Electronic Thesis and Dissertation Repository

Rhythmic, Motor, and Non-Motor Dysfunctions in Parkinson’s Disease, A Window Into Regularity Processing, Freezing Of Gait, And Anxiety

Abdullah Al Jaja, The University of Western Ontario

Abstract

Parkinson’s disease (PD) is a neurodegenerative disorder that affects more than 1% of the population, a value that increases exponentially with age. In addition to the motor symptoms, patients with PD experience several non-motor symptoms, such as auditory deficits and anxiety. Auditory regularity processing, which is the ability to automatically extract and utilize regular patterns within a scene is suspected to be impaired in PD. Moreover, freezing of gait (FOG) is a motor symptom that affects a fairly automatic process, which is gait. We recruited healthy younger and older participants as well as patients with PD to take part in electroencephalography (EEG), functional magnetic resonance imaging (fMRI), and gait studies to investigate aspects of regularity and freezing of gait in PD. Auditory stimuli structures were either random, regular, or a combination of both.
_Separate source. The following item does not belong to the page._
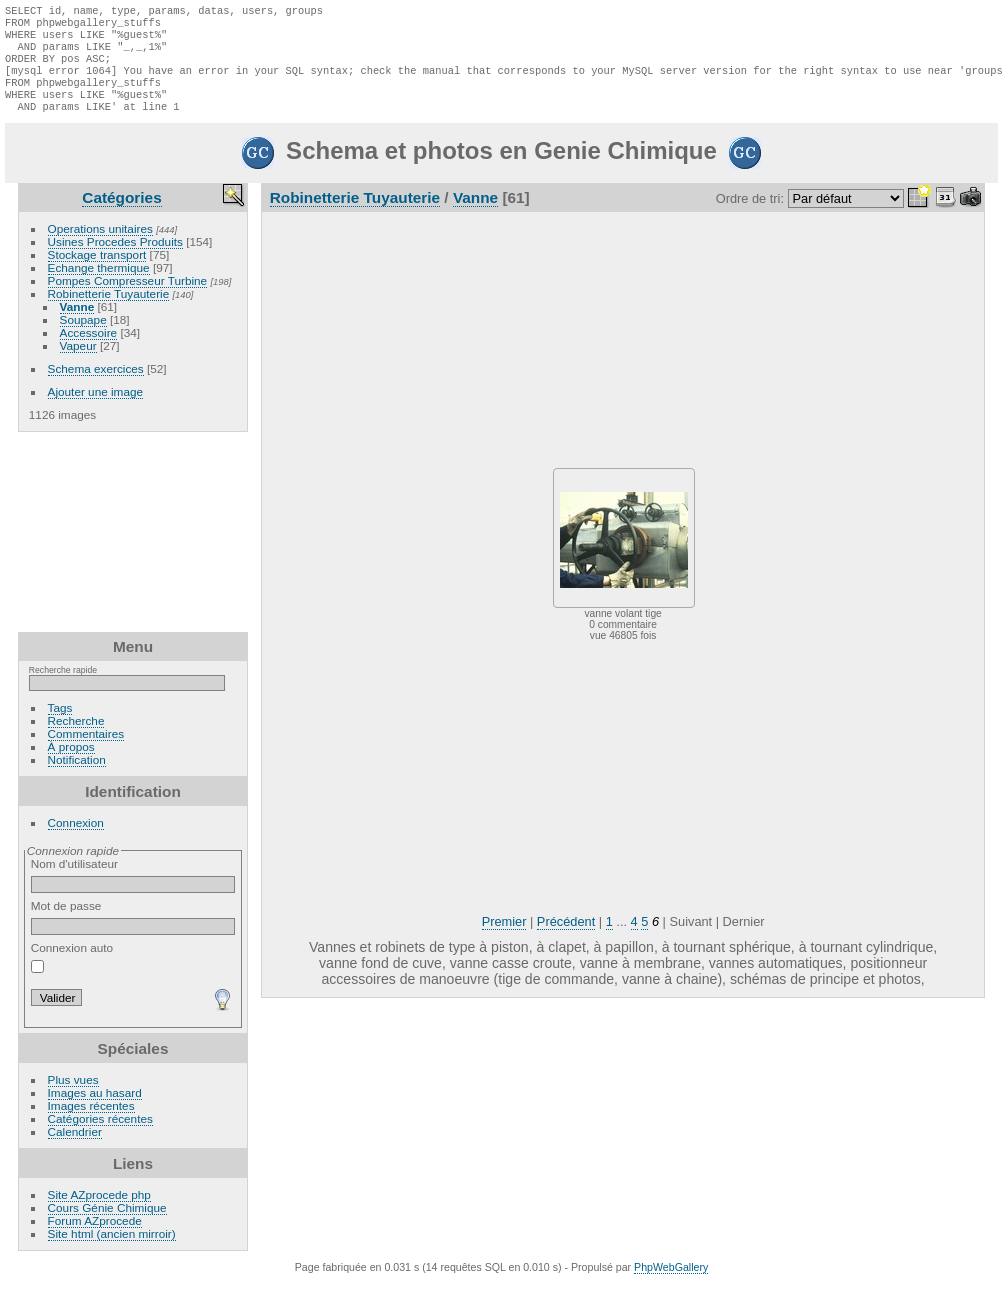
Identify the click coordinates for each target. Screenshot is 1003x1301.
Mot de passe (133, 935)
We observed that aging and PD significantly impair regularity processing; however, PD did not have any additional detrimental effect on regularity processing. Furthermore, the dopaminergic system impaired regularity processing by reducing the EEG brain response associated with regularity processing and by reducing fMRI brain activity in areas linked to regularity processing. It is important to note that the difference found was only observed when passively listening to the auditory stimulus and not when actively attending to it. The additional impairment associated with the dopaminergic system might be attributed to the connections of the ventral tegmental area and its downstream connections, thus supporting the dopamine overdose hypothesis. We also proposed a new way to reduce FOG in PD patients using Alprazolam, a known anxiolytic. Reducing anxiety resulted in an increase in swing time and a decrease in gait variability, factors linked to a more stable and better gait. Given that Alprazolam managed to reduce anxiety and improve FOG symptoms, we can conclude that anxiety is a causal factor for FOG. More importantly, we advise a new method to target FOG, which can reduce falls and incapacitation and overall, improve the patients’ quality of life.